## YOUR GOAL
Copy out the records below, word for word, from the line that contains "Open the Генералы" through the line that contains "Choose 周 as", including both of those lines.

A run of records
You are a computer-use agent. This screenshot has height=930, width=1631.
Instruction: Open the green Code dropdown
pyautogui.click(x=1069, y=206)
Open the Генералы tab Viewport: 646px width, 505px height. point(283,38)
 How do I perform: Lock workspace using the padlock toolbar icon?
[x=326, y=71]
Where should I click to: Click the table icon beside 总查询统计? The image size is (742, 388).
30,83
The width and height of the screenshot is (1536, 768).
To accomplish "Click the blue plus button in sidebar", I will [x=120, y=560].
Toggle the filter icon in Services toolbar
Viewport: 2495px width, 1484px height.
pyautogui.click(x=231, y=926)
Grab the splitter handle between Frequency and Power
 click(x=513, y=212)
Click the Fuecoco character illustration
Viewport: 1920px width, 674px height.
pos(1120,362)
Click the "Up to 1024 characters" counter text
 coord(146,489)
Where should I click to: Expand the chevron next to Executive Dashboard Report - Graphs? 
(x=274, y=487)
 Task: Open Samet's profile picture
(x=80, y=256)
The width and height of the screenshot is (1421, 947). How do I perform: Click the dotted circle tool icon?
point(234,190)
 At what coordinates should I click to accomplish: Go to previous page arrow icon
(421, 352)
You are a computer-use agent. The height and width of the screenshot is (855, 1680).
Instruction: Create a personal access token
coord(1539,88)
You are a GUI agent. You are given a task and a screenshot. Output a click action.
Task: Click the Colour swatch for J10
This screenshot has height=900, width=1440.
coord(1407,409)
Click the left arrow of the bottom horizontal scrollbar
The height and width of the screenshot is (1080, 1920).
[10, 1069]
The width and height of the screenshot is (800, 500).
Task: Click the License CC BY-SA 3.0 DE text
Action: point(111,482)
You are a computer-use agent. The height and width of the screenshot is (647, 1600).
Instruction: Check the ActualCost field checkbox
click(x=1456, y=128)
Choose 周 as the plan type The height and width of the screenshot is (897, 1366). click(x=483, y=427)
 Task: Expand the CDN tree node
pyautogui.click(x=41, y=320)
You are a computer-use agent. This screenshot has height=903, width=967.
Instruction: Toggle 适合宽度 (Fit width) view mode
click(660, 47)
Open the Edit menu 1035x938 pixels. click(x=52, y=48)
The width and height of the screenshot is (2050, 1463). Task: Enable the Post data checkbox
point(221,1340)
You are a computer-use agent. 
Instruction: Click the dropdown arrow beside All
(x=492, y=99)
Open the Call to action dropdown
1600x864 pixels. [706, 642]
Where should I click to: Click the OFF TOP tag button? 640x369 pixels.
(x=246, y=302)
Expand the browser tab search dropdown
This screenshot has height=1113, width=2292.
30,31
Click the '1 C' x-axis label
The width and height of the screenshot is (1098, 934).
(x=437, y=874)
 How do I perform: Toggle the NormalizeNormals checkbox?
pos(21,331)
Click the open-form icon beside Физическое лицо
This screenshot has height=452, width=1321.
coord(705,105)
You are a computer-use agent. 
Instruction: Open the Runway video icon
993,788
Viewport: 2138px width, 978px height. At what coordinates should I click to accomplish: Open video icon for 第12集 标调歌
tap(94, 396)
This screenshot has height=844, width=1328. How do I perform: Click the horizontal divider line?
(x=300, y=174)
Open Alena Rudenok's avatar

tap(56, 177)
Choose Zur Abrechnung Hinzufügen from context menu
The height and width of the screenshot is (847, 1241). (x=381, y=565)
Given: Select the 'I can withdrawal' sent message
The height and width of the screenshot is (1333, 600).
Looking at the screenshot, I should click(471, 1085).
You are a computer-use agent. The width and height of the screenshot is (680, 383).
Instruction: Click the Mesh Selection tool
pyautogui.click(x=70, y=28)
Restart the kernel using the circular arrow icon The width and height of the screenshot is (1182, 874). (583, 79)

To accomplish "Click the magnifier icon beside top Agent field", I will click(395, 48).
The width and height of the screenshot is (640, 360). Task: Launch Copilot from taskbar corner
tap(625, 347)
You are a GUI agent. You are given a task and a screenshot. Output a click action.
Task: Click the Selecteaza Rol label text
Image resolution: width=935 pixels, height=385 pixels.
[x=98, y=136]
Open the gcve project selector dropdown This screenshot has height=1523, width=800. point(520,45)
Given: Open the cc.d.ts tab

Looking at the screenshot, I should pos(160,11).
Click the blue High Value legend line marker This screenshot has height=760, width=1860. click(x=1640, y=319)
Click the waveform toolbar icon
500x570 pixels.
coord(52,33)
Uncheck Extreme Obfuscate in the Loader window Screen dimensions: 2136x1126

## ANSWER TO THE TASK
Open the Генералы tab Viewport: 646px width, 505px height. point(283,38)
 How do I perform: Lock workspace using the padlock toolbar icon?
[x=326, y=71]
Where should I click to: Click the table icon beside 总查询统计? The image size is (742, 388).
30,83
The width and height of the screenshot is (1536, 768).
To accomplish "Click the blue plus button in sidebar", I will [x=120, y=560].
Toggle the filter icon in Services toolbar
Viewport: 2495px width, 1484px height.
pyautogui.click(x=231, y=926)
Grab the splitter handle between Frequency and Power
 click(x=513, y=212)
Click the Fuecoco character illustration
Viewport: 1920px width, 674px height.
pos(1120,362)
Click the "Up to 1024 characters" counter text
 coord(146,489)
Where should I click to: Expand the chevron next to Executive Dashboard Report - Graphs? 
(x=274, y=487)
 Task: Open Samet's profile picture
(x=80, y=256)
The width and height of the screenshot is (1421, 947). How do I perform: Click the dotted circle tool icon?
point(234,190)
 At what coordinates should I click to accomplish: Go to previous page arrow icon
(421, 352)
You are a computer-use agent. The height and width of the screenshot is (855, 1680).
Instruction: Create a personal access token
coord(1539,88)
You are a GUI agent. You are given a task and a screenshot. Output a click action.
Task: Click the Colour swatch for J10
This screenshot has height=900, width=1440.
coord(1407,409)
Click the left arrow of the bottom horizontal scrollbar
The height and width of the screenshot is (1080, 1920).
[10, 1069]
The width and height of the screenshot is (800, 500).
Task: Click the License CC BY-SA 3.0 DE text
Action: point(111,482)
You are a computer-use agent. The height and width of the screenshot is (647, 1600).
Instruction: Check the ActualCost field checkbox
click(x=1456, y=128)
Choose 周 as the plan type The height and width of the screenshot is (897, 1366). click(x=483, y=427)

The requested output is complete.